== WORK REQUEST ==
Could you set down every entry below exactly as it is?

Data records
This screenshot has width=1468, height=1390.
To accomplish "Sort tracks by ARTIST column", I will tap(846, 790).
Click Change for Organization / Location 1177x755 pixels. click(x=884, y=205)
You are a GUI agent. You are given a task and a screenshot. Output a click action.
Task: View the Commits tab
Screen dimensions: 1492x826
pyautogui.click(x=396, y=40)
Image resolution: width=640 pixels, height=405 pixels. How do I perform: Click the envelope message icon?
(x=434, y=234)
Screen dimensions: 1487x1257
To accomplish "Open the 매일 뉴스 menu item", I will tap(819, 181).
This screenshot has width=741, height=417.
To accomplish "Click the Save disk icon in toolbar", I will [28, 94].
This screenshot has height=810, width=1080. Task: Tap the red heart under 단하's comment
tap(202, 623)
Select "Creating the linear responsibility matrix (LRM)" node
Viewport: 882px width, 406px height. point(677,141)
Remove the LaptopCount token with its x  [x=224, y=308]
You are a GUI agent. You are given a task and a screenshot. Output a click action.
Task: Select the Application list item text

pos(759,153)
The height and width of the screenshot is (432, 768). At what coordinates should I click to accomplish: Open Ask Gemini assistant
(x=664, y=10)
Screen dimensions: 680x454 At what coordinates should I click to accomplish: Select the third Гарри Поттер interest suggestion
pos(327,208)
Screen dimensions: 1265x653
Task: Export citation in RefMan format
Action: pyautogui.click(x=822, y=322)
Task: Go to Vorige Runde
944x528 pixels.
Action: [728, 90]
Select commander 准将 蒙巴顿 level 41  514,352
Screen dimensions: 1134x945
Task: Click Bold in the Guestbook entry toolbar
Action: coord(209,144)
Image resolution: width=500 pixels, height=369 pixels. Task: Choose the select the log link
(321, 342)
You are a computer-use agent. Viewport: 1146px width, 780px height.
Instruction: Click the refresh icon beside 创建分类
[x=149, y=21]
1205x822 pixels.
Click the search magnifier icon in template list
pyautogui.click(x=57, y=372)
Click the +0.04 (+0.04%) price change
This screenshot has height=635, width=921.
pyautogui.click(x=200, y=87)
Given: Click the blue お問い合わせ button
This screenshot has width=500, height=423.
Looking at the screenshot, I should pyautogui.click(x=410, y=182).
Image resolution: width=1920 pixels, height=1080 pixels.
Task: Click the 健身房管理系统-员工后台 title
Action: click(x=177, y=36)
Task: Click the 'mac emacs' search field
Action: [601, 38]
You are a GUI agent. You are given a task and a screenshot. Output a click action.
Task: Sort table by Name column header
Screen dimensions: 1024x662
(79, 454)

== WRITTEN RESPONSE ==
This screenshot has width=1468, height=1390.
To accomplish "Sort tracks by ARTIST column", I will tap(846, 790).
Click Change for Organization / Location 1177x755 pixels. click(x=884, y=205)
You are a GUI agent. You are given a task and a screenshot. Output a click action.
Task: View the Commits tab
Screen dimensions: 1492x826
pyautogui.click(x=396, y=40)
Image resolution: width=640 pixels, height=405 pixels. How do I perform: Click the envelope message icon?
(x=434, y=234)
Screen dimensions: 1487x1257
To accomplish "Open the 매일 뉴스 menu item", I will tap(819, 181).
This screenshot has width=741, height=417.
To accomplish "Click the Save disk icon in toolbar", I will [28, 94].
This screenshot has height=810, width=1080. Task: Tap the red heart under 단하's comment
tap(202, 623)
Select "Creating the linear responsibility matrix (LRM)" node
Viewport: 882px width, 406px height. point(677,141)
Remove the LaptopCount token with its x  [x=224, y=308]
You are a GUI agent. You are given a task and a screenshot. Output a click action.
Task: Select the Application list item text

pos(759,153)
The height and width of the screenshot is (432, 768). At what coordinates should I click to accomplish: Open Ask Gemini assistant
(x=664, y=10)
Screen dimensions: 680x454 At what coordinates should I click to accomplish: Select the third Гарри Поттер interest suggestion
pos(327,208)
Screen dimensions: 1265x653
Task: Export citation in RefMan format
Action: pyautogui.click(x=822, y=322)
Task: Go to Vorige Runde
944x528 pixels.
Action: [728, 90]
Select commander 准将 蒙巴顿 level 41  514,352
Screen dimensions: 1134x945
Task: Click Bold in the Guestbook entry toolbar
Action: coord(209,144)
Image resolution: width=500 pixels, height=369 pixels. Task: Choose the select the log link
(321, 342)
You are a computer-use agent. Viewport: 1146px width, 780px height.
Instruction: Click the refresh icon beside 创建分类
[x=149, y=21]
1205x822 pixels.
Click the search magnifier icon in template list
pyautogui.click(x=57, y=372)
Click the +0.04 (+0.04%) price change
This screenshot has height=635, width=921.
pyautogui.click(x=200, y=87)
Given: Click the blue お問い合わせ button
This screenshot has width=500, height=423.
Looking at the screenshot, I should pyautogui.click(x=410, y=182).
Image resolution: width=1920 pixels, height=1080 pixels.
Task: Click the 健身房管理系统-员工后台 title
Action: click(x=177, y=36)
Task: Click the 'mac emacs' search field
Action: [601, 38]
You are a GUI agent. You are given a task and a screenshot. Output a click action.
Task: Sort table by Name column header
Screen dimensions: 1024x662
(79, 454)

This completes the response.